• **WHAT IS REQUIRED**
All lines with the word "computer" must be pulled from the entries below.
━━━━━━━━━━━━━━━━
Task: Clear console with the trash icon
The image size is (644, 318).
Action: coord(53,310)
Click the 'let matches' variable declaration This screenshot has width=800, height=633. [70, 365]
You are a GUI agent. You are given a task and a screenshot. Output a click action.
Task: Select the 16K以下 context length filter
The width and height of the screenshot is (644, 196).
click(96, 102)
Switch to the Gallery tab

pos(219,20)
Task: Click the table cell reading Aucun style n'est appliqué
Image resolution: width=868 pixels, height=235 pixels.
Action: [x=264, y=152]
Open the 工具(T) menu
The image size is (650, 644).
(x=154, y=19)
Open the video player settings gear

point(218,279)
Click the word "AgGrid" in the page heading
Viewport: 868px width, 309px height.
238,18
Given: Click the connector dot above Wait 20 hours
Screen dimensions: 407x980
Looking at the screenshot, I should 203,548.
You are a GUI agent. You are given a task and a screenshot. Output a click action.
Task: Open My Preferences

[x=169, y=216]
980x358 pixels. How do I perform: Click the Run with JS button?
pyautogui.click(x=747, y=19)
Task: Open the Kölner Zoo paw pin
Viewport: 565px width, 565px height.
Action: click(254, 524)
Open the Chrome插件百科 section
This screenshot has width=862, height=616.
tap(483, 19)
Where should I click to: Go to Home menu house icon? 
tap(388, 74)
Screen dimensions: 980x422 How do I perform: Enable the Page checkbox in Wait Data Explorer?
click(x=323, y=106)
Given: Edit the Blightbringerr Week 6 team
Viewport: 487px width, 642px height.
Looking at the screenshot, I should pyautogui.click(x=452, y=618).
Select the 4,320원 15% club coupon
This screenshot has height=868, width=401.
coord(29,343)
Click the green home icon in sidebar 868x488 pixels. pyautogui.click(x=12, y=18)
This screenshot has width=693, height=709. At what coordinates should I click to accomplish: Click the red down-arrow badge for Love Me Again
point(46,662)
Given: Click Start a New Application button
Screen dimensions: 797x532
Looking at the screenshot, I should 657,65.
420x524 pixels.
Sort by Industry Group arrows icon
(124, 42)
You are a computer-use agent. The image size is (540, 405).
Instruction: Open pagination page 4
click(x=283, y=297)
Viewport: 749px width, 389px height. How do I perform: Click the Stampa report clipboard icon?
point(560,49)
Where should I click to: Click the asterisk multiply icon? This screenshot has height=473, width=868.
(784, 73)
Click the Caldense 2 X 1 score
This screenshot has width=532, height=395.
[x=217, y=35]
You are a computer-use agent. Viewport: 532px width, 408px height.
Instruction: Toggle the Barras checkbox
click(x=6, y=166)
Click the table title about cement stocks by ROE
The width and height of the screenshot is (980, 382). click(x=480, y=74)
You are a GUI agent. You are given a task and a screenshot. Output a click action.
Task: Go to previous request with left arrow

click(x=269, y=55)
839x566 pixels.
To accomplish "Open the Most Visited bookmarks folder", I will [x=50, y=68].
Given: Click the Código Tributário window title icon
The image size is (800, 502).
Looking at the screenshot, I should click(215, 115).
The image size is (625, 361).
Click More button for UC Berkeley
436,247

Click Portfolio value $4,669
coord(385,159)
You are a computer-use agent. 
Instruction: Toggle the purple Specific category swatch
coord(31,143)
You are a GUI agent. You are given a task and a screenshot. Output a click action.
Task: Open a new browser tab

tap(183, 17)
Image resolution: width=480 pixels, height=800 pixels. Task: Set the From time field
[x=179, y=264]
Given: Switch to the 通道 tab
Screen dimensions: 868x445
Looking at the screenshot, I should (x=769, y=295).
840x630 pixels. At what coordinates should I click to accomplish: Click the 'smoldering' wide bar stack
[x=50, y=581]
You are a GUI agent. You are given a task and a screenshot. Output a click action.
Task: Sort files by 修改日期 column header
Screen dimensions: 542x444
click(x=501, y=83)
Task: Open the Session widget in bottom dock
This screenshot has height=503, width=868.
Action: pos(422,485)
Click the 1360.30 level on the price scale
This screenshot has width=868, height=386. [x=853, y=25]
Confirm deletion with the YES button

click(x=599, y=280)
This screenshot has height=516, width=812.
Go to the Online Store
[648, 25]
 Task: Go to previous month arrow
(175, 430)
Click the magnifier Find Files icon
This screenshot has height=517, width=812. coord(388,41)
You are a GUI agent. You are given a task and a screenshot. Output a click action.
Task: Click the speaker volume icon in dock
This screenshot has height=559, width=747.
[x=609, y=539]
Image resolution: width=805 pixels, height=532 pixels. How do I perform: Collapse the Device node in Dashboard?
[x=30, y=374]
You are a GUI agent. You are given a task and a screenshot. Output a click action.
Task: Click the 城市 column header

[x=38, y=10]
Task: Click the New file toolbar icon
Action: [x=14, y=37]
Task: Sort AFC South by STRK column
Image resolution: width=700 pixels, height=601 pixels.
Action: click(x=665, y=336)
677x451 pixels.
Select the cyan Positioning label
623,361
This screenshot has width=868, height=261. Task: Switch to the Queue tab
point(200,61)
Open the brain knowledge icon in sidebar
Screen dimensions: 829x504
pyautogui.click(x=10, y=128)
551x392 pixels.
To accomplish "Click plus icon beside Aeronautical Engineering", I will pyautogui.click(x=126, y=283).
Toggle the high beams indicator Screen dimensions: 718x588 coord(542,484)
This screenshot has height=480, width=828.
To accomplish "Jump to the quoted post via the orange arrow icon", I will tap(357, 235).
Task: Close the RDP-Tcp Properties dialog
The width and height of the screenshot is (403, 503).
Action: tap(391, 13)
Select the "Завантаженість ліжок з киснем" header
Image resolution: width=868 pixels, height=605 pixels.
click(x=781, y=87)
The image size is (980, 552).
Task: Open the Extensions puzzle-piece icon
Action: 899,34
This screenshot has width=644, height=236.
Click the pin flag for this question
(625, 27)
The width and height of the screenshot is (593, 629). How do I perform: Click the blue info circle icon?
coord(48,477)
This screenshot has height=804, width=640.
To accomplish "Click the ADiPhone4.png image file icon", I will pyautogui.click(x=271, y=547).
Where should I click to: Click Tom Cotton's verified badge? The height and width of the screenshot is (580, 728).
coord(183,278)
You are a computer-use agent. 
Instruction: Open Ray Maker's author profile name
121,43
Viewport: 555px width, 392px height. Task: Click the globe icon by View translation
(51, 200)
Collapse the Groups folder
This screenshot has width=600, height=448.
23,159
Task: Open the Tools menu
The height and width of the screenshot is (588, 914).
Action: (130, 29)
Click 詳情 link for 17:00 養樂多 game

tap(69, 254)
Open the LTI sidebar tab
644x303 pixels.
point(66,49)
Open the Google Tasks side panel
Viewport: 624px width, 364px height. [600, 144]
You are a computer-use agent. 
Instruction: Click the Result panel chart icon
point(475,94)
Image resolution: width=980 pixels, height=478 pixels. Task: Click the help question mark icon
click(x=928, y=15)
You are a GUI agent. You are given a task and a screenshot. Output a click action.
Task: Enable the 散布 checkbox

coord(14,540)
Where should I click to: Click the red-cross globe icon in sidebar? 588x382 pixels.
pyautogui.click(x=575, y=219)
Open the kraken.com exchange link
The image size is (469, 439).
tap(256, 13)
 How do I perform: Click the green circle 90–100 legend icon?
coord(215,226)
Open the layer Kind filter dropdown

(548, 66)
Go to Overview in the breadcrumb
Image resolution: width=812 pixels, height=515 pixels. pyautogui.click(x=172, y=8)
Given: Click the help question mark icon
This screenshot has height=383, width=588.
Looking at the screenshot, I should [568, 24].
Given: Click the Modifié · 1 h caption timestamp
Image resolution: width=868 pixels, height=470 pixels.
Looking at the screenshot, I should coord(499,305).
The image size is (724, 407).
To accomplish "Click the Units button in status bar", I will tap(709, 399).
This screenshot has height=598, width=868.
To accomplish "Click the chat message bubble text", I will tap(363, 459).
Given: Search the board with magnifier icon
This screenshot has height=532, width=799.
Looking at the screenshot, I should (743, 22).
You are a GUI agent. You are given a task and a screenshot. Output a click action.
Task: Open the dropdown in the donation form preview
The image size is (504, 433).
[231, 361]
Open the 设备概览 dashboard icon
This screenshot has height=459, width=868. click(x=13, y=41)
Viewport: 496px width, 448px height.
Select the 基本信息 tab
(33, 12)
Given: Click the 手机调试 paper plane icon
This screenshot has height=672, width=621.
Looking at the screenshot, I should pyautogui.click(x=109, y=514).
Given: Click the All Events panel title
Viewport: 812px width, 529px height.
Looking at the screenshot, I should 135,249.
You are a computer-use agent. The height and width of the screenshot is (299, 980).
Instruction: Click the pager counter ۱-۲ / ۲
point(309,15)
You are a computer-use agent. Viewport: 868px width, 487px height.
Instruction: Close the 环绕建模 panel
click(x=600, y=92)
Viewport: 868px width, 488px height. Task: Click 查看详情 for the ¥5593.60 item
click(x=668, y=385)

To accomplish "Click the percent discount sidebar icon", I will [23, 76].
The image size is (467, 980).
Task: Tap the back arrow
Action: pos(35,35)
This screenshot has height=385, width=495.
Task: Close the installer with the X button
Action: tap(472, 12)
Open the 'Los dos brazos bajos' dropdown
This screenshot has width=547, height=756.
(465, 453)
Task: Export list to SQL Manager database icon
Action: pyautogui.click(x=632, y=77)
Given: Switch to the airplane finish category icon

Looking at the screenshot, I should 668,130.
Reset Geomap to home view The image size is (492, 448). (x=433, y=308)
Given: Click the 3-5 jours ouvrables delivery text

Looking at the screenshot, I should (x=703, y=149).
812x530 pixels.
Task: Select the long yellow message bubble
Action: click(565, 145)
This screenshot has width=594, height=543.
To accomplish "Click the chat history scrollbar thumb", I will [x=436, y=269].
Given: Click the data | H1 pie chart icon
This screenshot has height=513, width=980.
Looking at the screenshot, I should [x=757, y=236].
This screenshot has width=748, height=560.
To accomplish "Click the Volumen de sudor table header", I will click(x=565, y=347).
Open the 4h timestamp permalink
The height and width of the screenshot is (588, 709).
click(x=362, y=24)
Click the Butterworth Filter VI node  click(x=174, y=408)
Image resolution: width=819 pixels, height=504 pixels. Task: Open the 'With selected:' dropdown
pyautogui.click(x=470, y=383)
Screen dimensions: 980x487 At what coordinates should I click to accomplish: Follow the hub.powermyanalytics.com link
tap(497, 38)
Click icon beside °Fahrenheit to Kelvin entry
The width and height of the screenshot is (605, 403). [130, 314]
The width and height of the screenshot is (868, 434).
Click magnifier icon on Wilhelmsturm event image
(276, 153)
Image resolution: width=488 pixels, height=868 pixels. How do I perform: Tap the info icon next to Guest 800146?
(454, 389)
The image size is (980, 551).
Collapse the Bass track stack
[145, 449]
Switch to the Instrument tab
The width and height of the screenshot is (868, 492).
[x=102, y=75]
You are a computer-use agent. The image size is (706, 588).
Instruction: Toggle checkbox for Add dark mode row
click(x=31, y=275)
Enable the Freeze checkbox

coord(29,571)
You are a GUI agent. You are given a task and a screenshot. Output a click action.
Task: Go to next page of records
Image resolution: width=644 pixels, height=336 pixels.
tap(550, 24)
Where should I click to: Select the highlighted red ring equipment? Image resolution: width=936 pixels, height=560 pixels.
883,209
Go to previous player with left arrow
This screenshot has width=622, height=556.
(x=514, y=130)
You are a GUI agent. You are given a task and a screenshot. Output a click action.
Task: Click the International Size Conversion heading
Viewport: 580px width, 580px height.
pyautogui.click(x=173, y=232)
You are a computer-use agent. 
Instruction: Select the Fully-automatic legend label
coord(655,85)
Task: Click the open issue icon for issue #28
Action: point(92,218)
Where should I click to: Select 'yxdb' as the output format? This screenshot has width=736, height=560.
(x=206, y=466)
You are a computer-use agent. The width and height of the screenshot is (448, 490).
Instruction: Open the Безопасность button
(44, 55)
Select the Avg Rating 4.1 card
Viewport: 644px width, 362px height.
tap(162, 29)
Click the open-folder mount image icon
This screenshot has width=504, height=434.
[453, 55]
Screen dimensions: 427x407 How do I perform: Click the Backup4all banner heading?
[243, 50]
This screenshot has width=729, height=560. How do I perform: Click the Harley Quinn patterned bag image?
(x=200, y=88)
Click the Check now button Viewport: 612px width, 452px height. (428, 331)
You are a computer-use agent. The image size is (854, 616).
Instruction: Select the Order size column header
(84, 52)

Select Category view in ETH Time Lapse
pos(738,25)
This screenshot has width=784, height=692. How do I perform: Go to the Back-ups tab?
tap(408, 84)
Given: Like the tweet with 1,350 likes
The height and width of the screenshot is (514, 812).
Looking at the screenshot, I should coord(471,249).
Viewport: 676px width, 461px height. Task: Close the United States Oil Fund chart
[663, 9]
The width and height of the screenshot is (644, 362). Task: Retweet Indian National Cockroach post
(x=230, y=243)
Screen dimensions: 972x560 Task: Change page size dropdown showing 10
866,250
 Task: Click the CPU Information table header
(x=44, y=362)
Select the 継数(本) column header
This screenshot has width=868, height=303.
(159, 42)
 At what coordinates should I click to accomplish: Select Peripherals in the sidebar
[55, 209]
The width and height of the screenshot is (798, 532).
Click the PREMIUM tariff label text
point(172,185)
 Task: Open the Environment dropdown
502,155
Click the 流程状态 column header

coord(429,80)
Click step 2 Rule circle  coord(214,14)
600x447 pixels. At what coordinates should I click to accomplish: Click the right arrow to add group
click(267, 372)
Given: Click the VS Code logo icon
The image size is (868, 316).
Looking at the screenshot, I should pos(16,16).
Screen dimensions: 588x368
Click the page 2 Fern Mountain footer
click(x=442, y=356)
━━━━━━━━━━━━━━━━
• **OUTPUT FOR THIS TASK**
You are a computer-use agent. The image size is (540, 405).
You are a computer-use agent. Viewport: 532px width, 408px height.
You are a computer-use agent. 
You are a computer-use agent. 
You are a computer-use agent. 
You are a computer-use agent. The height and width of the screenshot is (299, 980).
You are a computer-use agent. Viewport: 868px width, 487px height.
You are a computer-use agent. The image size is (706, 588).
You are a computer-use agent. 
You are a computer-use agent. The width and height of the screenshot is (448, 490).
You are a computer-use agent. The image size is (854, 616).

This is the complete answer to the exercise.